» Requirement
Show each line of the data below in which "will" occurs.

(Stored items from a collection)
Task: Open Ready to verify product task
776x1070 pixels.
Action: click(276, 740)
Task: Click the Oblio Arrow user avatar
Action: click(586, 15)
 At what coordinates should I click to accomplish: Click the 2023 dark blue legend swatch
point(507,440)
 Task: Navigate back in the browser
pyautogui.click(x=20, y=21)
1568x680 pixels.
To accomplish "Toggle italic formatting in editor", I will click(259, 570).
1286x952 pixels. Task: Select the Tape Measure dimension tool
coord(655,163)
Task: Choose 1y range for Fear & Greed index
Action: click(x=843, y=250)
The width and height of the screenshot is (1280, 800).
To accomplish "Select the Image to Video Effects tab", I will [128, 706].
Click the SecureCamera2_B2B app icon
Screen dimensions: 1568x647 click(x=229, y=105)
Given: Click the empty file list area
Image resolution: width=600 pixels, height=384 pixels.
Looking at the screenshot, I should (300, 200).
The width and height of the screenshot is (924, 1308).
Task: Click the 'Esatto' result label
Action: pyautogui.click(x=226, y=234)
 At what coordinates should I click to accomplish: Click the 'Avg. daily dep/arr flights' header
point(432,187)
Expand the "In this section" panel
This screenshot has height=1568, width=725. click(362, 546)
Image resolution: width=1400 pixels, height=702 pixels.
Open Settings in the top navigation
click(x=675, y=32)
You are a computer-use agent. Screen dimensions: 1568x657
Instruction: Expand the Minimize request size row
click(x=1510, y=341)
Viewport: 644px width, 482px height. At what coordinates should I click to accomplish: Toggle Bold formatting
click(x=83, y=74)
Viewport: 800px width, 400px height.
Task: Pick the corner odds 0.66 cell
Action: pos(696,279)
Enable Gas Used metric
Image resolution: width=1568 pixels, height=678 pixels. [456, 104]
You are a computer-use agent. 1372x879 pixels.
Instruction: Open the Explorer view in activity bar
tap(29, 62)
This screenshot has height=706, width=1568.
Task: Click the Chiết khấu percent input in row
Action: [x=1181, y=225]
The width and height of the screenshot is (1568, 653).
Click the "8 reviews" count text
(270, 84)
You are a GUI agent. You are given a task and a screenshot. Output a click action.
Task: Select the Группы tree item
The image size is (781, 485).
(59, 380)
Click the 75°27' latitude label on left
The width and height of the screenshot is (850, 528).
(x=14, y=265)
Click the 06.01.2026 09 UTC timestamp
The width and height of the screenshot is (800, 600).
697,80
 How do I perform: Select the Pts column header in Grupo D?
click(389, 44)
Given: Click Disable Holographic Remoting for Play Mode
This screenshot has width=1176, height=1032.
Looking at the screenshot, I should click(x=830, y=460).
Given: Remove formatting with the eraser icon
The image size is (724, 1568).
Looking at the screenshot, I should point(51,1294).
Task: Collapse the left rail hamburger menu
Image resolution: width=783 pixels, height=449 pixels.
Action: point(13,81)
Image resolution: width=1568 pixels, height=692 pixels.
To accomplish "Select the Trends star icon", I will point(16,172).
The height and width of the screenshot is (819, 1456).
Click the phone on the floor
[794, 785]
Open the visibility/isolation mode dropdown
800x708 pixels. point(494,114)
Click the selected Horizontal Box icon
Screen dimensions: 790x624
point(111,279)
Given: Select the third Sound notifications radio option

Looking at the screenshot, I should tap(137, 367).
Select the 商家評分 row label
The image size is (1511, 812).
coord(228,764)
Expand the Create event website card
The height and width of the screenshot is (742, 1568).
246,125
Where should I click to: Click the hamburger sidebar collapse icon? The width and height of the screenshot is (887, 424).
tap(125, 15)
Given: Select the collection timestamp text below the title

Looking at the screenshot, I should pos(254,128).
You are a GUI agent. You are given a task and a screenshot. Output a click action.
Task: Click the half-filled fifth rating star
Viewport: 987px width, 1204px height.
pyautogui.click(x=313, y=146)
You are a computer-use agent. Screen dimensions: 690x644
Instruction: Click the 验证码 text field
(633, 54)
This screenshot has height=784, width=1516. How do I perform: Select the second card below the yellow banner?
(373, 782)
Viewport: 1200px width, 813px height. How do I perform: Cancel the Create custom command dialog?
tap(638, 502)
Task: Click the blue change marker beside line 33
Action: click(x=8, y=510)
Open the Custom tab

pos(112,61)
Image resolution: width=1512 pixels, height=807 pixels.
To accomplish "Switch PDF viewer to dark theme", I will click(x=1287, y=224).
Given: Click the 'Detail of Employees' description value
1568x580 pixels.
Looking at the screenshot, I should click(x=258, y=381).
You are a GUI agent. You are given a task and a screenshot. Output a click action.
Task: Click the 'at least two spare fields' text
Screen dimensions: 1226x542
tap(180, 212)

» Completed exercise
To accomplish "Toggle italic formatting in editor", I will click(259, 570).
To accomplish "Select the Image to Video Effects tab", I will [128, 706].
To accomplish "Select the Trends star icon", I will point(16,172).
To accomplish "Switch PDF viewer to dark theme", I will click(x=1287, y=224).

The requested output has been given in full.